■ **Written request**: Please print all of the data below again, line for line and without any changes.
# start of Dataset records
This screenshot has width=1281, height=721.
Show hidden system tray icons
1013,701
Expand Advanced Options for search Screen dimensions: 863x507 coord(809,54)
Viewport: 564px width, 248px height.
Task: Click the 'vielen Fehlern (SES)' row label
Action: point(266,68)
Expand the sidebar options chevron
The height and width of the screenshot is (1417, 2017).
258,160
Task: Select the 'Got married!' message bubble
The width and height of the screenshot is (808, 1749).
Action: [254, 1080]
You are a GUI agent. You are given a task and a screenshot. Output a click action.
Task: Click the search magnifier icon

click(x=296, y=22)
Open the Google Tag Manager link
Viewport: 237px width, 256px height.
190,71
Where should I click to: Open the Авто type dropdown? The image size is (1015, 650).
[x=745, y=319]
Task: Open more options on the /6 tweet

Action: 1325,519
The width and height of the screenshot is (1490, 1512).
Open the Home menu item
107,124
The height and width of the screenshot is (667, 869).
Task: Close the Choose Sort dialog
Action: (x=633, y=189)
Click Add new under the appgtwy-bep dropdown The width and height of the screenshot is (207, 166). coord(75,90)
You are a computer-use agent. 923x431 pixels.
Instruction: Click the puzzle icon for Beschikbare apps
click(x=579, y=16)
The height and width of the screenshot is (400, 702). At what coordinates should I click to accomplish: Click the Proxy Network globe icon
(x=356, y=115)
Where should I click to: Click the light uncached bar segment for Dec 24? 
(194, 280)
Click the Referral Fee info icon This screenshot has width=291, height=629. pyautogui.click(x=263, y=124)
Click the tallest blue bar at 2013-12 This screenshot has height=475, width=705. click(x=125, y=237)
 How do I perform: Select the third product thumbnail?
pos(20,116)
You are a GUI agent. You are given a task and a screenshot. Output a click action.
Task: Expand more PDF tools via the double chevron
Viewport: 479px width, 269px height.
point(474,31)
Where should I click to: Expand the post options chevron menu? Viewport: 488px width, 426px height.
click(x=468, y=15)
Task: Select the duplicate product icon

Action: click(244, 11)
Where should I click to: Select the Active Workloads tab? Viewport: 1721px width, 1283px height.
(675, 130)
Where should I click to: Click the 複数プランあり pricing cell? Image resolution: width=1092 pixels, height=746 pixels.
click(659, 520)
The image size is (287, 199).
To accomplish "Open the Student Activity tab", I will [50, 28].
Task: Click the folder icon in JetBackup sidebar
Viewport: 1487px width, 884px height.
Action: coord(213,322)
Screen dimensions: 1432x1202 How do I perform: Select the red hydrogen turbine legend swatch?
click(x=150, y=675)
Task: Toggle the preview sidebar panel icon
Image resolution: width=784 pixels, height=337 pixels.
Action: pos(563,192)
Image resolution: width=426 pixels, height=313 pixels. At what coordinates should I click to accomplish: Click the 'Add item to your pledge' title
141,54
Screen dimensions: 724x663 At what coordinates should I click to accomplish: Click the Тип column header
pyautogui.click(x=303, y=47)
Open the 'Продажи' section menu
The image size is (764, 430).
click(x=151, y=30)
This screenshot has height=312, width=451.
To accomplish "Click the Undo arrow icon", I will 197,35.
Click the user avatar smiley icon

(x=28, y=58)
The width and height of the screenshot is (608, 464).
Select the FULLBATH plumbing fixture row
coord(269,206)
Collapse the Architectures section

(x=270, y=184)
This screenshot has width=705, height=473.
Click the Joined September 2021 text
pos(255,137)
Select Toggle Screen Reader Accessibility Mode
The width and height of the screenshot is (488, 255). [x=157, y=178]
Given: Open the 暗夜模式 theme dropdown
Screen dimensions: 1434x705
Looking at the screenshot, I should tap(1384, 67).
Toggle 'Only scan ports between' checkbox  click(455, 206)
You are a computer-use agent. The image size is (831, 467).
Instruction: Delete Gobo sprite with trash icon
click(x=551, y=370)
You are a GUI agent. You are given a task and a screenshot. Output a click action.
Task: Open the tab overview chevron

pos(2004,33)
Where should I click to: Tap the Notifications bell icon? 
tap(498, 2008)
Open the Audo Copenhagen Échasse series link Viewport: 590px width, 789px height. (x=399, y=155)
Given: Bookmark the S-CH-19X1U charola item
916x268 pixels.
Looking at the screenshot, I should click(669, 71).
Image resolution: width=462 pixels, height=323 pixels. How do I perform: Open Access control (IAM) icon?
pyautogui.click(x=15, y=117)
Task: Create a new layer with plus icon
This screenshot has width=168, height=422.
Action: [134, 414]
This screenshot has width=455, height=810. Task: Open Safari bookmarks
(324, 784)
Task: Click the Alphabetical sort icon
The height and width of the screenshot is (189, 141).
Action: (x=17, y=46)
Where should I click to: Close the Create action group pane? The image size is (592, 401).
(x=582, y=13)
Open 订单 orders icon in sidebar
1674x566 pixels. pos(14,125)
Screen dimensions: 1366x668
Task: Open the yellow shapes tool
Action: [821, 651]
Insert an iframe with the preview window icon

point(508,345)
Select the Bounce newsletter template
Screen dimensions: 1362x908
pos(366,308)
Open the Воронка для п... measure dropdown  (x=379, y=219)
# end of Dataset records
■ **Reply to the task**:
This screenshot has width=1281, height=721.
Show hidden system tray icons
1013,701
Expand Advanced Options for search Screen dimensions: 863x507 coord(809,54)
Viewport: 564px width, 248px height.
Task: Click the 'vielen Fehlern (SES)' row label
Action: point(266,68)
Expand the sidebar options chevron
The height and width of the screenshot is (1417, 2017).
258,160
Task: Select the 'Got married!' message bubble
The width and height of the screenshot is (808, 1749).
Action: [254, 1080]
You are a GUI agent. You are given a task and a screenshot. Output a click action.
Task: Click the search magnifier icon

click(x=296, y=22)
Open the Google Tag Manager link
Viewport: 237px width, 256px height.
190,71
Where should I click to: Open the Авто type dropdown? The image size is (1015, 650).
[x=745, y=319]
Task: Open more options on the /6 tweet

Action: 1325,519
The width and height of the screenshot is (1490, 1512).
Open the Home menu item
107,124
The height and width of the screenshot is (667, 869).
Task: Close the Choose Sort dialog
Action: (x=633, y=189)
Click Add new under the appgtwy-bep dropdown The width and height of the screenshot is (207, 166). coord(75,90)
You are a computer-use agent. 923x431 pixels.
Instruction: Click the puzzle icon for Beschikbare apps
click(x=579, y=16)
The height and width of the screenshot is (400, 702). At what coordinates should I click to accomplish: Click the Proxy Network globe icon
(x=356, y=115)
Where should I click to: Click the light uncached bar segment for Dec 24? 
(194, 280)
Click the Referral Fee info icon This screenshot has width=291, height=629. pyautogui.click(x=263, y=124)
Click the tallest blue bar at 2013-12 This screenshot has height=475, width=705. click(x=125, y=237)
 How do I perform: Select the third product thumbnail?
pos(20,116)
You are a GUI agent. You are given a task and a screenshot. Output a click action.
Task: Expand more PDF tools via the double chevron
Viewport: 479px width, 269px height.
point(474,31)
Where should I click to: Expand the post options chevron menu? Viewport: 488px width, 426px height.
click(x=468, y=15)
Task: Select the duplicate product icon

Action: click(244, 11)
Where should I click to: Select the Active Workloads tab? Viewport: 1721px width, 1283px height.
(675, 130)
Where should I click to: Click the 複数プランあり pricing cell? Image resolution: width=1092 pixels, height=746 pixels.
click(659, 520)
The image size is (287, 199).
To accomplish "Open the Student Activity tab", I will [50, 28].
Task: Click the folder icon in JetBackup sidebar
Viewport: 1487px width, 884px height.
Action: coord(213,322)
Screen dimensions: 1432x1202 How do I perform: Select the red hydrogen turbine legend swatch?
click(x=150, y=675)
Task: Toggle the preview sidebar panel icon
Image resolution: width=784 pixels, height=337 pixels.
Action: pos(563,192)
Image resolution: width=426 pixels, height=313 pixels. At what coordinates should I click to accomplish: Click the 'Add item to your pledge' title
141,54
Screen dimensions: 724x663 At what coordinates should I click to accomplish: Click the Тип column header
pyautogui.click(x=303, y=47)
Open the 'Продажи' section menu
The image size is (764, 430).
click(x=151, y=30)
This screenshot has height=312, width=451.
To accomplish "Click the Undo arrow icon", I will 197,35.
Click the user avatar smiley icon

(x=28, y=58)
The width and height of the screenshot is (608, 464).
Select the FULLBATH plumbing fixture row
coord(269,206)
Collapse the Architectures section

(x=270, y=184)
This screenshot has width=705, height=473.
Click the Joined September 2021 text
pos(255,137)
Select Toggle Screen Reader Accessibility Mode
The width and height of the screenshot is (488, 255). [x=157, y=178]
Given: Open the 暗夜模式 theme dropdown
Screen dimensions: 1434x705
Looking at the screenshot, I should tap(1384, 67).
Toggle 'Only scan ports between' checkbox  click(455, 206)
You are a computer-use agent. The image size is (831, 467).
Instruction: Delete Gobo sprite with trash icon
click(x=551, y=370)
You are a GUI agent. You are given a task and a screenshot. Output a click action.
Task: Open the tab overview chevron

pos(2004,33)
Where should I click to: Tap the Notifications bell icon? 
tap(498, 2008)
Open the Audo Copenhagen Échasse series link Viewport: 590px width, 789px height. (x=399, y=155)
Given: Bookmark the S-CH-19X1U charola item
916x268 pixels.
Looking at the screenshot, I should click(669, 71).
Image resolution: width=462 pixels, height=323 pixels. How do I perform: Open Access control (IAM) icon?
pyautogui.click(x=15, y=117)
Task: Create a new layer with plus icon
This screenshot has width=168, height=422.
Action: [134, 414]
This screenshot has width=455, height=810. Task: Open Safari bookmarks
(324, 784)
Task: Click the Alphabetical sort icon
The height and width of the screenshot is (189, 141).
Action: (x=17, y=46)
Where should I click to: Close the Create action group pane? The image size is (592, 401).
(x=582, y=13)
Open 订单 orders icon in sidebar
1674x566 pixels. pos(14,125)
Screen dimensions: 1366x668
Task: Open the yellow shapes tool
Action: [821, 651]
Insert an iframe with the preview window icon

point(508,345)
Select the Bounce newsletter template
Screen dimensions: 1362x908
pos(366,308)
Open the Воронка для п... measure dropdown  (x=379, y=219)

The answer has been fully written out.